3) Aiding and abetting the distortion of values engendered by having money is the wholesale abandonment of Hoshen Mishpat. We don't teach it in schools or Yeshivot. We don't hear it from the pulpit. Nada. We are obsessed with ritual minutia (much of it unnecessary), while ignoring basic ethics. The Rav זצ"ל once told me that ritual that is not grounded intellectually AND morally is nothing less than ceremonialism. And, he added, ceremonialism is fundamentally pagan.
4) This all, of course, is related to the phenomenon of Tax evasion, the inability to distinguish between taxes paid to the US Treasury and those paid to Phillip IV of France (who expelled the Jews anyway).

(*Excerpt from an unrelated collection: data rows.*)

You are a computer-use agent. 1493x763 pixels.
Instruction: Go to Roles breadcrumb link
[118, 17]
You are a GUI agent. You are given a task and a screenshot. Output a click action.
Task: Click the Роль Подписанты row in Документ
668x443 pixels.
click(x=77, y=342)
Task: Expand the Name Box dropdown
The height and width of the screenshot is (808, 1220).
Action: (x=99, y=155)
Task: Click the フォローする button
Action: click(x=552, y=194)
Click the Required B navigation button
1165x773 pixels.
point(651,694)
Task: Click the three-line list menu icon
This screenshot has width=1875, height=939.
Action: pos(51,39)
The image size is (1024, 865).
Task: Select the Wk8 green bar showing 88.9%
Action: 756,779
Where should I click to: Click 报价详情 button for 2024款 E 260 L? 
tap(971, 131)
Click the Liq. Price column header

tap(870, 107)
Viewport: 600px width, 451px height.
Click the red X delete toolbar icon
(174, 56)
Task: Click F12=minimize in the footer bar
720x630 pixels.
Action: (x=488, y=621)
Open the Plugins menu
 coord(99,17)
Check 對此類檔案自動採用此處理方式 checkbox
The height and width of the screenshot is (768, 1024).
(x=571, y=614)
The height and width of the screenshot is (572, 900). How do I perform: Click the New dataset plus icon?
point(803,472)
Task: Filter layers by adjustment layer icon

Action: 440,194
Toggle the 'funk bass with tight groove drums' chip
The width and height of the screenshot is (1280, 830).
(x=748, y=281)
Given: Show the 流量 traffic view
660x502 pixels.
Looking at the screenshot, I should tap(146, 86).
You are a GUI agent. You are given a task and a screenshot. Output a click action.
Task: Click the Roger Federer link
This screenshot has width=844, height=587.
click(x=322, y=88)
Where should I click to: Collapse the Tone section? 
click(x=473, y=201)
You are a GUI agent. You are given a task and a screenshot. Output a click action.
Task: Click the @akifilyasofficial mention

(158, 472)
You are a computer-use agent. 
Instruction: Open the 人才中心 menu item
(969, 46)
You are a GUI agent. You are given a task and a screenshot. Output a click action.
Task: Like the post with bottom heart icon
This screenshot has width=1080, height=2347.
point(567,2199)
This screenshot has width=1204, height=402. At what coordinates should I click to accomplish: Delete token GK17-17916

5) So what's to be done? Educate in Hoshen Mishpat (in school curricula, sermons, parsha sheets etc.) Take the hit and refuse donations (and honors) from convicted criminals (and let the other wealthy and less wealthy share the burden). Impose serious sumptuary practices on the community. (Think of what the $100,000 a family pays for Pesach in the Alps could do for a Day School.) Every participant in a Dinner or Even should be asked to write two checks, for the dinner and the donation. (The message will be obvious. Doing less is really לפני עיוור). Anyway, that's my two cents. Here in Israel, the present challenge is dealing with Men harassing women and how to deal with them in a communal setting. Similar problem, slightly different set of considerations.